And I know that shattering.

There is a certain flavor of darkness that not everyone has tasted. When you’ve been broken at a soul level from a young age, when the world has stripped you bare in ways you can’t articulate, you don’t return to life the same way others do. You come back different, changed in your core. You walk around carrying knowledge you never asked for but can never forget.

This is where the archetype of the Wounded Healer comes into play. My astrologer has said, again and again, that it is the central architecture of my chart, the backbone of my spiritual work. I always understood it intellectually, but it was only when I saw my cousin collapse into a darkness she didn’t have the map for that it finally clicked into place. I have been there. I survived brokenness. I learned to walk through the shadow without a guide, and in doing so, I became the guide itself.

This is the strange, bittersweet alchemy of suffering: the tools I lacked when I needed them most are the same ones I forged with my own spirit. And now, when someone I love is sinking into a place where instinct alone is not enough, those tools become extremely handy. For the first time, I feel a sense of purpose in the pain I have constantly endured.

The Psychopomp’s Path

What I am beginning to understand is that the role of the psychopomp is not only about guiding souls after death. It is about guiding souls through death, in all its forms. Through the symbolic deaths, the emotional deaths, the identity deaths, the endings that remake us whether we want them to or not. Hermes is the guide of souls because he knows the borderlands. He walks between worlds, unafraid of the brutality, unafraid of the silence, unafraid of what most people refuse to face. And the people who love him, who are marked by him, often find themselves walking those thresholds too. This is not a role that I want to romanticize. It is raw, and heavy, and real. To be a psychopomp in the living world is to sit with others in their confusion without collapsing into it. To witness their pain without making their suffering your own. To hold a lantern steady while someone you love crawls through a landscape where everything hurts.It is a painful role, yes. But it is also a holy one. And maybe that’s why the word “PSYCHOPOMP” is etched on the license plate of my car, a quiet tribute that even I didn’t fully understand until now. Maybe I have been walking this path all along, even when I strongly doubted it.

Being the Lighthouse

It is not a flex. It demands the one thing most people avoid: unwavering presence in the face of chilling darkness. To be a psychopomp is to sit on the edge of someone else’s cavernous grief and refuse to look away. To let their heartbreak exist without rushing to fix it or drown in it. To stand in the eye of their storm and say:

I know this place. I know it like the palm of my hand. You will not walk through it alone.

And there is something profoundly clarifying in realizing that my ability to do this, to sit in darkness without flinching, is not a punishment. It is a gift earned through the wounds I have always resented. A skill shaped by a lifetime of trials that I didn’t deserve but managed to learn from anyway. That is the paradox of the Wounded Healer: the very suffering that nearly destroys us becomes the compass that allows us to guide others home.

A New Chapter in My Spiritual Journey

As I step deeper into this archetype, I feel something shifting, not only in how I see Hermes, but in how I see myself. The psychopomp is not about heroism. It is about presence. Companionship on the hardest path a soul can walk. It is about understanding that the river of death whether literal or symbolic, is not a place to fear when you know how to drift in it. And so, as I walk with my cousin through this unimaginable moment, I feel the ancient role of the guide settling into my bones. Not in some flashy mythical way, but in the intimate truth of:

I know how tired you are but I know the way through. Take my hand.

Maybe that is the truest meaning of being marked by this path. Maybe that is the real work of the psychopomp. Maybe this is where my own darkness truly begins to alchemize into something that is more akin to light.
⁂
**THE PROBLEM**.
Please copy out the part of the essay on the Wounded Healer that opens with the words containing "There is a certain" and closes with "can never forget.". The items play no part in any of this work.

**ENTRIES SHOWN**.
⁂
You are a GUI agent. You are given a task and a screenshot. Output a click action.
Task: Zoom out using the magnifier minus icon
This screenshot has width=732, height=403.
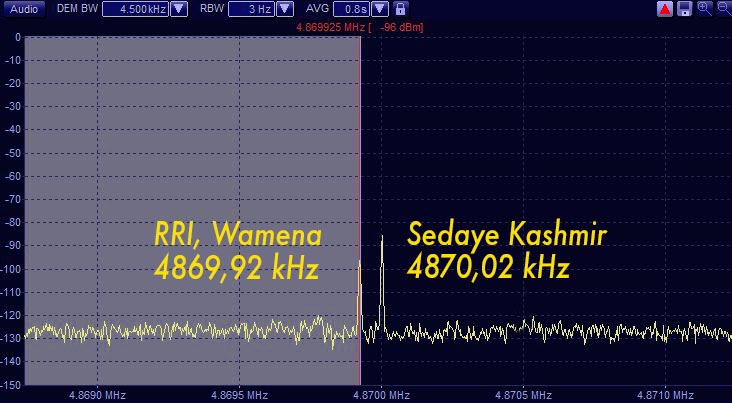coord(723,9)
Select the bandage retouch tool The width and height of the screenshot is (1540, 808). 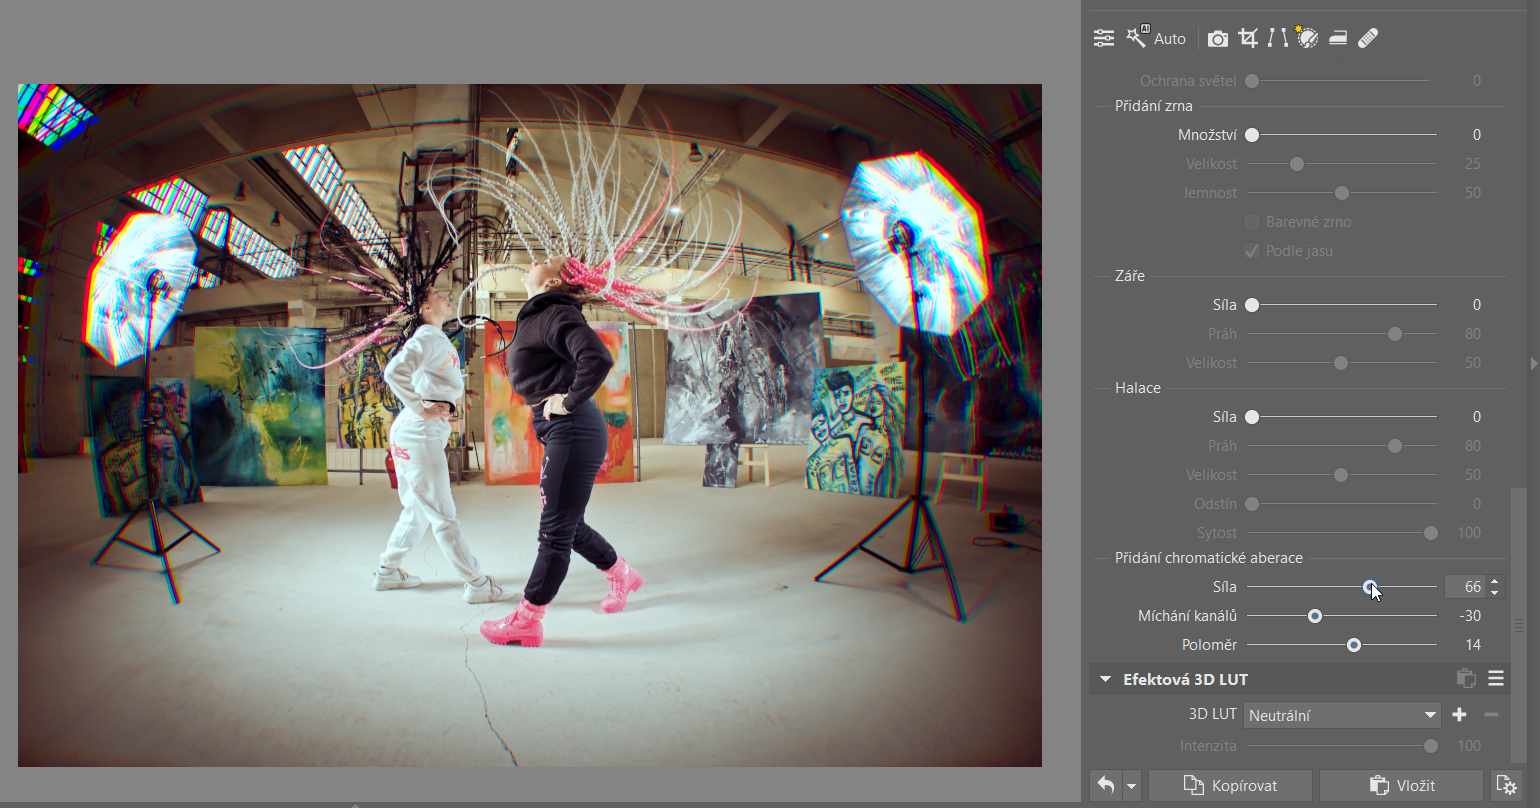tap(1368, 38)
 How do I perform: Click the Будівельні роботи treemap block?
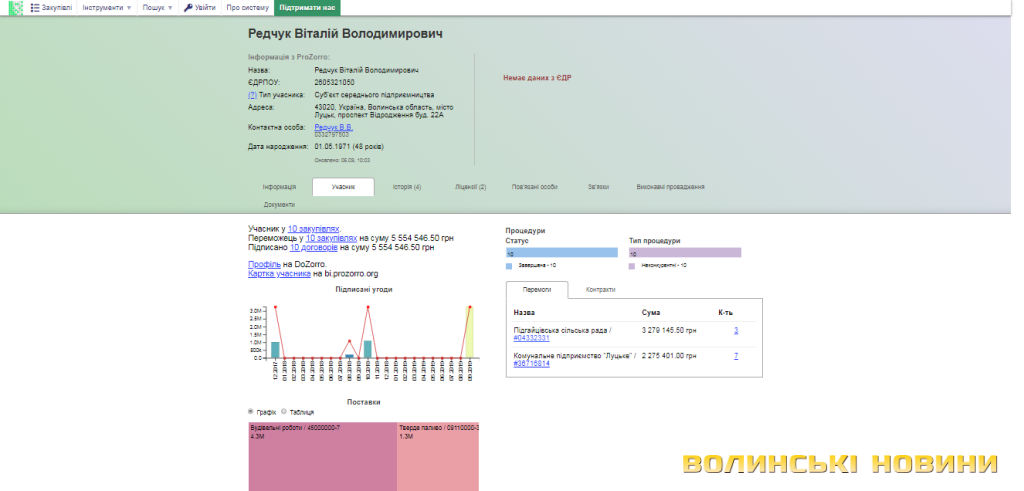click(x=322, y=455)
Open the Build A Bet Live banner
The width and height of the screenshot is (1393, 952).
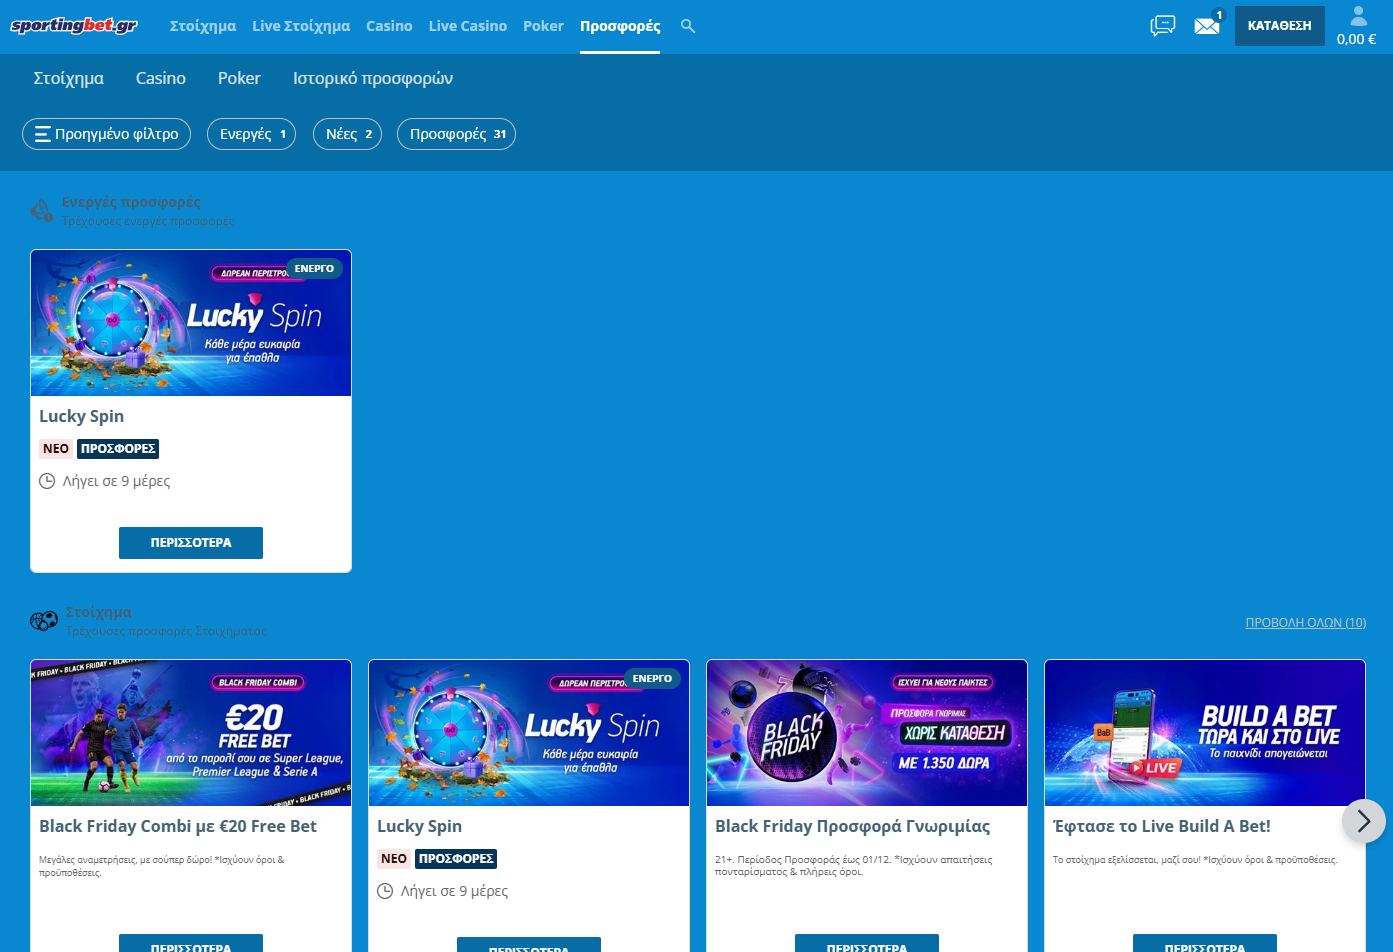pos(1204,732)
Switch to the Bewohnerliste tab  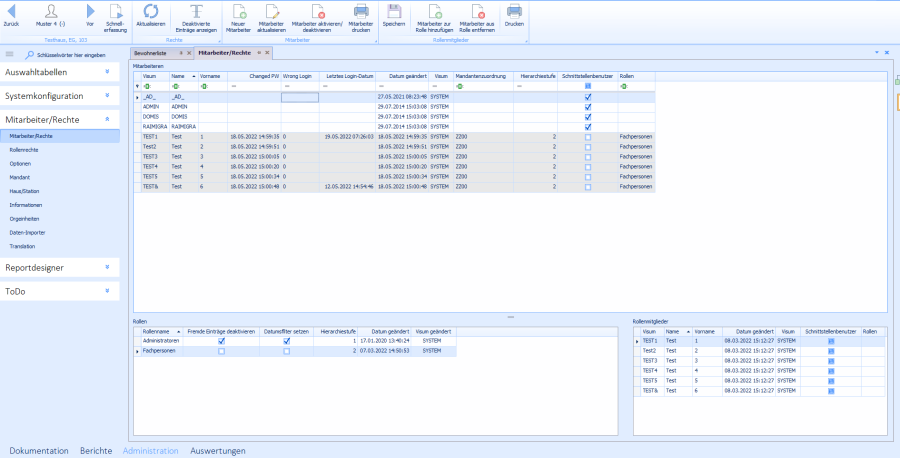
⁂
**TASK OUTPUT**.
There is a certain flavor of darkness that not everyone has tasted. When you’ve been broken at a soul level from a young age, when the world has stripped you bare in ways you can’t articulate, you don’t return to life the same way others do. You come back different, changed in your core. You walk around carrying knowledge you never asked for but can never forget.